▶ [Your goal] Repeat the lines below word for word, leaving out the pictures.

▶ [Listing]

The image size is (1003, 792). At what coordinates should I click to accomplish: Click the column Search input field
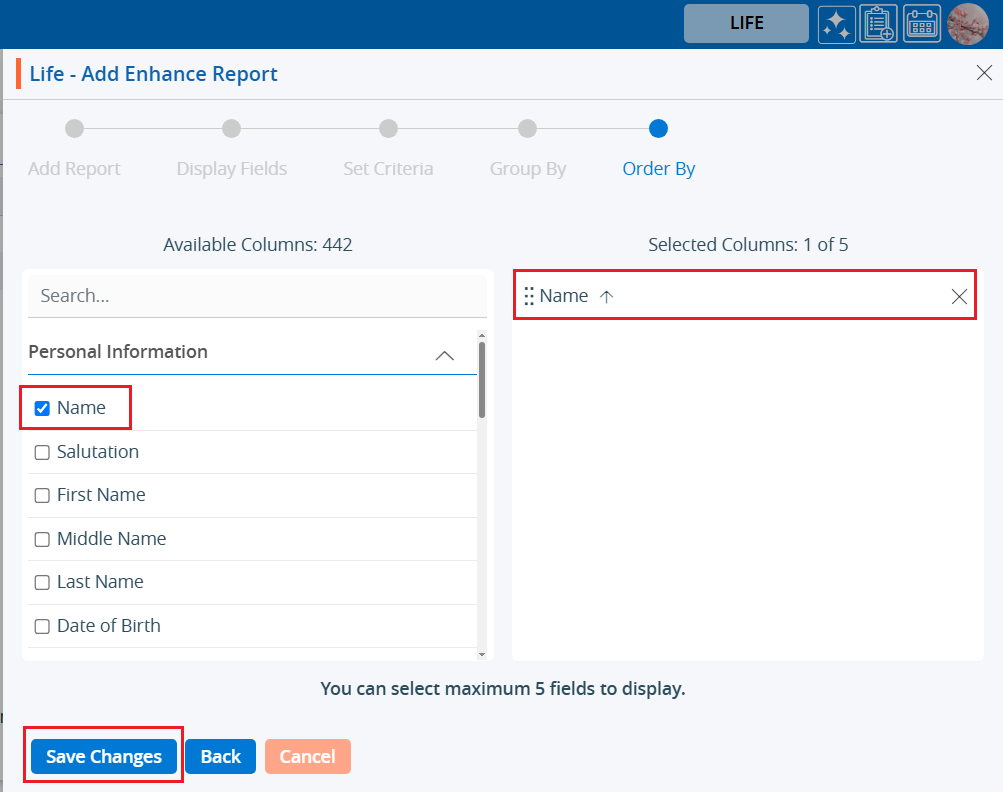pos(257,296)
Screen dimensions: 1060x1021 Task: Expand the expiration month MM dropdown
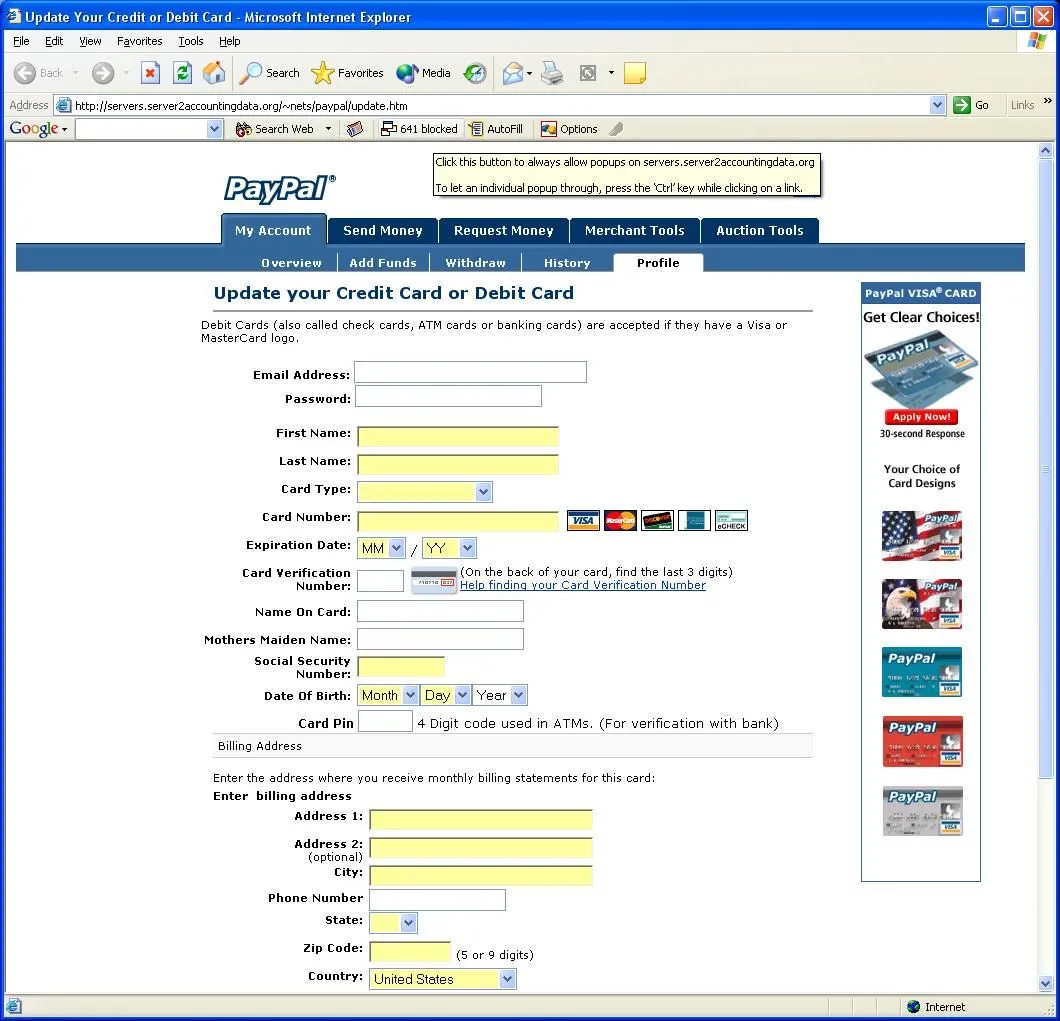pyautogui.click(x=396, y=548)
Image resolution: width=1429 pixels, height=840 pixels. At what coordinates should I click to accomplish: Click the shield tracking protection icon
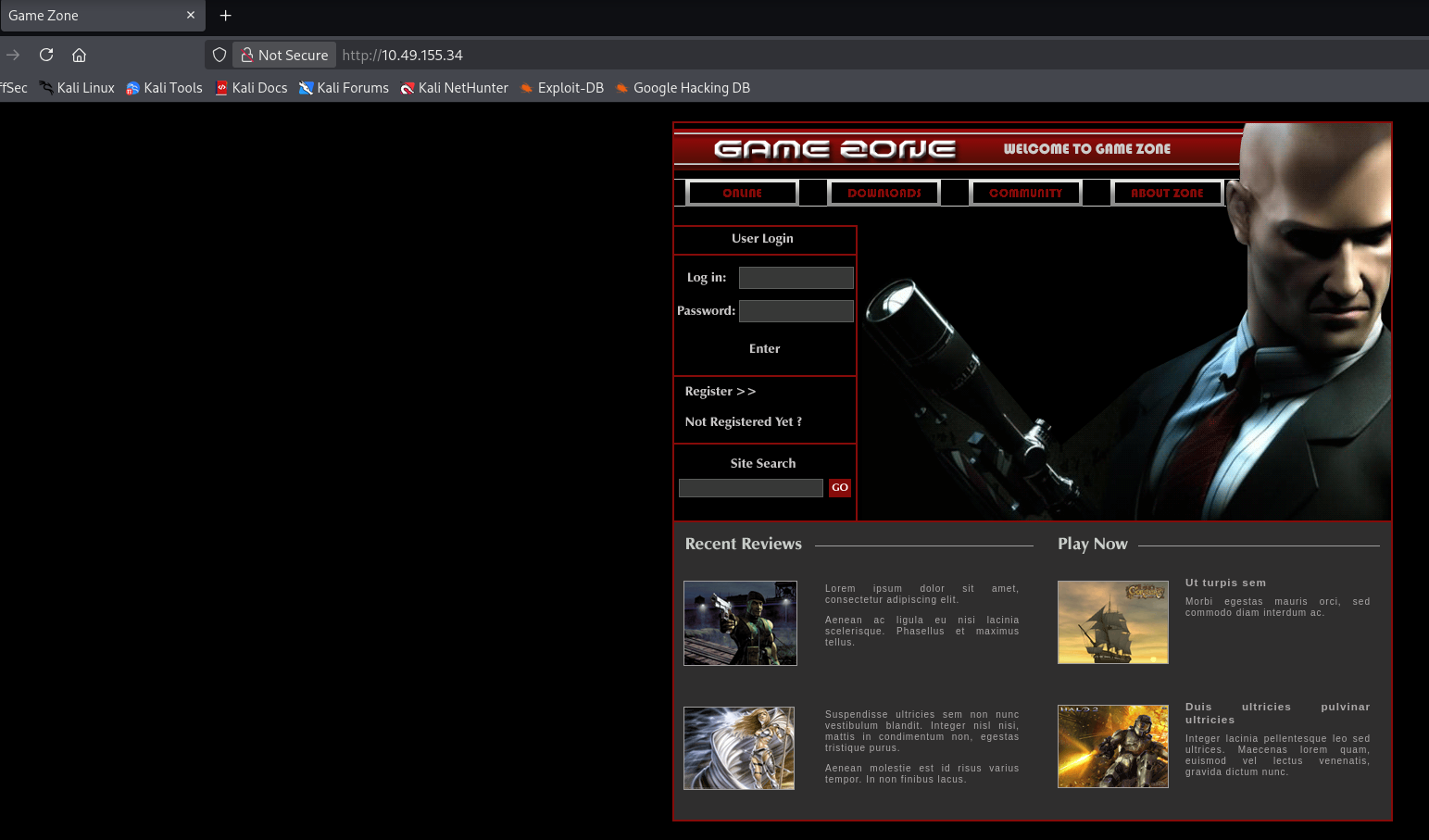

▶ [The output]
The image size is (1003, 792). At what coordinates should I click to accomplish: Click the column Search input field
pos(257,296)
Screen dimensions: 1060x1021 Task: Expand the expiration month MM dropdown
pyautogui.click(x=396, y=548)
Image resolution: width=1429 pixels, height=840 pixels. At what coordinates should I click to accomplish: Click the shield tracking protection icon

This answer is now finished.